Problem details: Reproduce every entry below line for line, changing nothing.
------
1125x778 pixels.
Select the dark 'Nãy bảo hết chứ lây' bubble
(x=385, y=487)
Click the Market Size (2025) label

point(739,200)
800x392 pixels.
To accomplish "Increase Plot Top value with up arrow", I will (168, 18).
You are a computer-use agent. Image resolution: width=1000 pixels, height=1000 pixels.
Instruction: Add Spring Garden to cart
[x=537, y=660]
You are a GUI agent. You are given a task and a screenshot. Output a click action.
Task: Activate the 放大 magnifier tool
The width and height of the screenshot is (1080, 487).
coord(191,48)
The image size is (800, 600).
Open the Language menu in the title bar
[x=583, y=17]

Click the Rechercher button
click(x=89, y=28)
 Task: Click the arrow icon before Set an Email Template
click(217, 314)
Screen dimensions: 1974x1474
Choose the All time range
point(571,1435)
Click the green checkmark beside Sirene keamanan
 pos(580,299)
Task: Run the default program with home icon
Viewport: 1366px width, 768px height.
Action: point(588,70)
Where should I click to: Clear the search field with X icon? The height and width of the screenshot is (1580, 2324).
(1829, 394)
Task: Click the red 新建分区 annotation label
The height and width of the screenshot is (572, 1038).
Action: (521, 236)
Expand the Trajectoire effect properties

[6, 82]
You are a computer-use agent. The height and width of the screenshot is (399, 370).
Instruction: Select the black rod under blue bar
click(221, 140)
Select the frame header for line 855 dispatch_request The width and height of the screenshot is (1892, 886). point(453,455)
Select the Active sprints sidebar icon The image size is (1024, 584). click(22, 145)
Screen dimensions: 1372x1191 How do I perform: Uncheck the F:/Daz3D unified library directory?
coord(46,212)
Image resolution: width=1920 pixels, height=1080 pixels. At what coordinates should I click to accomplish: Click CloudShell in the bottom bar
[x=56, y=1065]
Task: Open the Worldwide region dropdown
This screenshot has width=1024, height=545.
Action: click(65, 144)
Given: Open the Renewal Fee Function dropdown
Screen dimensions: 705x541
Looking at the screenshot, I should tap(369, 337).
------
Answer to the problem:
1125x778 pixels.
Select the dark 'Nãy bảo hết chứ lây' bubble
(x=385, y=487)
Click the Market Size (2025) label

point(739,200)
800x392 pixels.
To accomplish "Increase Plot Top value with up arrow", I will (168, 18).
You are a computer-use agent. Image resolution: width=1000 pixels, height=1000 pixels.
Instruction: Add Spring Garden to cart
[x=537, y=660]
You are a GUI agent. You are given a task and a screenshot. Output a click action.
Task: Activate the 放大 magnifier tool
The width and height of the screenshot is (1080, 487).
coord(191,48)
The image size is (800, 600).
Open the Language menu in the title bar
[x=583, y=17]

Click the Rechercher button
click(x=89, y=28)
 Task: Click the arrow icon before Set an Email Template
click(217, 314)
Screen dimensions: 1974x1474
Choose the All time range
point(571,1435)
Click the green checkmark beside Sirene keamanan
 pos(580,299)
Task: Run the default program with home icon
Viewport: 1366px width, 768px height.
Action: point(588,70)
Where should I click to: Clear the search field with X icon? The height and width of the screenshot is (1580, 2324).
(1829, 394)
Task: Click the red 新建分区 annotation label
The height and width of the screenshot is (572, 1038).
Action: (521, 236)
Expand the Trajectoire effect properties

[6, 82]
You are a computer-use agent. The height and width of the screenshot is (399, 370).
Instruction: Select the black rod under blue bar
click(221, 140)
Select the frame header for line 855 dispatch_request The width and height of the screenshot is (1892, 886). point(453,455)
Select the Active sprints sidebar icon The image size is (1024, 584). click(22, 145)
Screen dimensions: 1372x1191 How do I perform: Uncheck the F:/Daz3D unified library directory?
coord(46,212)
Image resolution: width=1920 pixels, height=1080 pixels. At what coordinates should I click to accomplish: Click CloudShell in the bottom bar
[x=56, y=1065]
Task: Open the Worldwide region dropdown
This screenshot has width=1024, height=545.
Action: click(65, 144)
Given: Open the Renewal Fee Function dropdown
Screen dimensions: 705x541
Looking at the screenshot, I should tap(369, 337).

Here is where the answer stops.